■ DIRECTIVE: Can you turn every line of the items below into a JSON list of strings, with one string per line and blank lines left out?

■ DATA SHOWN:
· · · ·

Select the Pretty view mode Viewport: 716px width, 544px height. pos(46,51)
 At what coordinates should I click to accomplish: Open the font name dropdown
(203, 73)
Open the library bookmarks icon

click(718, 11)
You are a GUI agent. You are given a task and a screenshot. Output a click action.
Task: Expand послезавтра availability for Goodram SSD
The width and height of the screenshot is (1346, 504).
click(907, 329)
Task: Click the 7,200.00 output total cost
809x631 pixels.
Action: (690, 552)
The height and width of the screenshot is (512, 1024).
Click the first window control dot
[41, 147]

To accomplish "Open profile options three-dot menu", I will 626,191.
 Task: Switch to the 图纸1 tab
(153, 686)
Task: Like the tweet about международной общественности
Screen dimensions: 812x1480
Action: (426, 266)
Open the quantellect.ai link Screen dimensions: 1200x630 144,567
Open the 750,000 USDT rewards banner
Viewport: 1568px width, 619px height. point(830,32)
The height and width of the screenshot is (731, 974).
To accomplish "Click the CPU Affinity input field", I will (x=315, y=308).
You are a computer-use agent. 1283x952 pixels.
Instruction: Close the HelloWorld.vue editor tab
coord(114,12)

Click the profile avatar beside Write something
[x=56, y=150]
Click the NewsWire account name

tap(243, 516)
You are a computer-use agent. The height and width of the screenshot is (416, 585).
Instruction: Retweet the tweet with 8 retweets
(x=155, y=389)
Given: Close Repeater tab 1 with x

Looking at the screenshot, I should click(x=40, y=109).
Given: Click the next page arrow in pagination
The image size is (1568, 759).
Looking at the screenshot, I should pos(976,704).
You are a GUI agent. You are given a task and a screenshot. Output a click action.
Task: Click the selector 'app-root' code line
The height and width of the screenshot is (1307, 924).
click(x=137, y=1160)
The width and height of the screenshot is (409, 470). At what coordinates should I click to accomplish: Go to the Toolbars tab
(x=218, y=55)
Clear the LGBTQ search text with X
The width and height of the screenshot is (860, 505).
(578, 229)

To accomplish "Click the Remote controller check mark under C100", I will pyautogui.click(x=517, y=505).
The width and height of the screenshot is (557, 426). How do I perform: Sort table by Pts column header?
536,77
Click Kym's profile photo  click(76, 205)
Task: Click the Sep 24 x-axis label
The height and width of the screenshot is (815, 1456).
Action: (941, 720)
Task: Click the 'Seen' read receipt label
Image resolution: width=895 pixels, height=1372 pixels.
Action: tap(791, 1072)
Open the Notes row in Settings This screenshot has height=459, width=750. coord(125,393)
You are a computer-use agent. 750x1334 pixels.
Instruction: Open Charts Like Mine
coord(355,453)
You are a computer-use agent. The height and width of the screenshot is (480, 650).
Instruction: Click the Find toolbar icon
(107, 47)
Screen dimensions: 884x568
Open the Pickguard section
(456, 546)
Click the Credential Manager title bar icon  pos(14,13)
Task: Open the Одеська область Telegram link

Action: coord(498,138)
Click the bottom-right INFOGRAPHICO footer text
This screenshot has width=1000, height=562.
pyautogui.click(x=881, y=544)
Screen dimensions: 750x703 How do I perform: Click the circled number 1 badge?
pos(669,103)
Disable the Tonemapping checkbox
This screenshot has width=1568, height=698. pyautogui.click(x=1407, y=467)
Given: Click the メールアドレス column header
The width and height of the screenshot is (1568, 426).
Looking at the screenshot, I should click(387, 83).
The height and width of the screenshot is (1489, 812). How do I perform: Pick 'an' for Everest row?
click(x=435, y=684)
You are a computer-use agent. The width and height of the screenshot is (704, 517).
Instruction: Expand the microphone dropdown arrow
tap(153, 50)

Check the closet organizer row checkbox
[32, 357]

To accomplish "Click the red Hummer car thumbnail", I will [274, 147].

· · · ·

■ RESPONSE FOR THIS EXERCISE:
[
  "Select the Pretty view mode Viewport: 716px width, 544px height. pos(46,51)",
  " At what coordinates should I click to accomplish: Open the font name dropdown",
  "(203, 73)",
  "Open the library bookmarks icon",
  "click(718, 11)",
  "You are a GUI agent. You are given a task and a screenshot. Output a click action.",
  "Task: Expand послезавтра availability for Goodram SSD",
  "The width and height of the screenshot is (1346, 504).",
  "click(907, 329)",
  "Task: Click the 7,200.00 output total cost",
  "809x631 pixels.",
  "Action: (690, 552)",
  "The height and width of the screenshot is (512, 1024).",
  "Click the first window control dot",
  "[41, 147]",
  "To accomplish \"Open profile options three-dot menu\", I will 626,191.",
  " Task: Switch to the 图纸1 tab",
  "(153, 686)",
  "Task: Like the tweet about международной общественности",
  "Screen dimensions: 812x1480",
  "Action: (426, 266)",
  "Open the quantellect.ai link Screen dimensions: 1200x630 144,567",
  "Open the 750,000 USDT rewards banner",
  "Viewport: 1568px width, 619px height. point(830,32)",
  "The height and width of the screenshot is (731, 974).",
  "To accomplish \"Click the CPU Affinity input field\", I will (x=315, y=308).",
  "You are a computer-use agent. 1283x952 pixels.",
  "Instruction: Close the HelloWorld.vue editor tab",
  "coord(114,12)",
  "Click the profile avatar beside Write something",
  "[x=56, y=150]",
  "Click the NewsWire account name",
  "tap(243, 516)",
  "You are a computer-use agent. The height and width of the screenshot is (416, 585).",
  "Instruction: Retweet the tweet with 8 retweets",
  "(x=155, y=389)",
  "Given: Close Repeater tab 1 with x",
  "Looking at the screenshot, I should click(x=40, y=109).",
  "Given: Click the next page arrow in pagination",
  "The image size is (1568, 759).",
  "Looking at the screenshot, I should pos(976,704).",
  "You are a GUI agent. You are given a task and a screenshot. Output a click action.",
  "Task: Click the selector 'app-root' code line",
  "The height and width of the screenshot is (1307, 924).",
  "click(x=137, y=1160)",
  "The width and height of the screenshot is (409, 470). At what coordinates should I click to accomplish: Go to the Toolbars tab",
  "(x=218, y=55)",
  "Clear the LGBTQ search text with X",
  "The width and height of the screenshot is (860, 505).",
  "(578, 229)",
  "To accomplish \"Click the Remote controller check mark under C100\", I will pyautogui.click(x=517, y=505).",
  "The width and height of the screenshot is (557, 426). How do I perform: Sort table by Pts column header?",
  "536,77",
  "Click Kym's profile photo  click(76, 205)",
  "Task: Click the Sep 24 x-axis label",
  "The height and width of the screenshot is (815, 1456).",
  "Action: (941, 720)",
  "Task: Click the 'Seen' read receipt label",
  "Image resolution: width=895 pixels, height=1372 pixels.",
  "Action: tap(791, 1072)",
  "Open the Notes row in Settings This screenshot has height=459, width=750. coord(125,393)",
  "You are a computer-use agent. 750x1334 pixels.",
  "Instruction: Open Charts Like Mine",
  "coord(355,453)",
  "You are a computer-use agent. The height and width of the screenshot is (480, 650).",
  "Instruction: Click the Find toolbar icon",
  "(107, 47)",
  "Screen dimensions: 884x568",
  "Open the Pickguard section",
  "(456, 546)",
  "Click the Credential Manager title bar icon  pos(14,13)",
  "Task: Open the Одеська область Telegram link",
  "Action: coord(498,138)",
  "Click the bottom-right INFOGRAPHICO footer text",
  "This screenshot has width=1000, height=562.",
  "pyautogui.click(x=881, y=544)",
  "Screen dimensions: 750x703 How do I perform: Click the circled number 1 badge?",
  "pos(669,103)",
  "Disable the Tonemapping checkbox",
  "This screenshot has width=1568, height=698. pyautogui.click(x=1407, y=467)",
  "Given: Click the メールアドレス column header",
  "The width and height of the screenshot is (1568, 426).",
  "Looking at the screenshot, I should click(387, 83).",
  "The height and width of the screenshot is (1489, 812). How do I perform: Pick 'an' for Everest row?",
  "click(x=435, y=684)",
  "You are a computer-use agent. The width and height of the screenshot is (704, 517).",
  "Instruction: Expand the microphone dropdown arrow",
  "tap(153, 50)",
  "Check the closet organizer row checkbox",
  "[32, 357]",
  "To accomplish \"Click the red Hummer car thumbnail\", I will [274, 147]."
]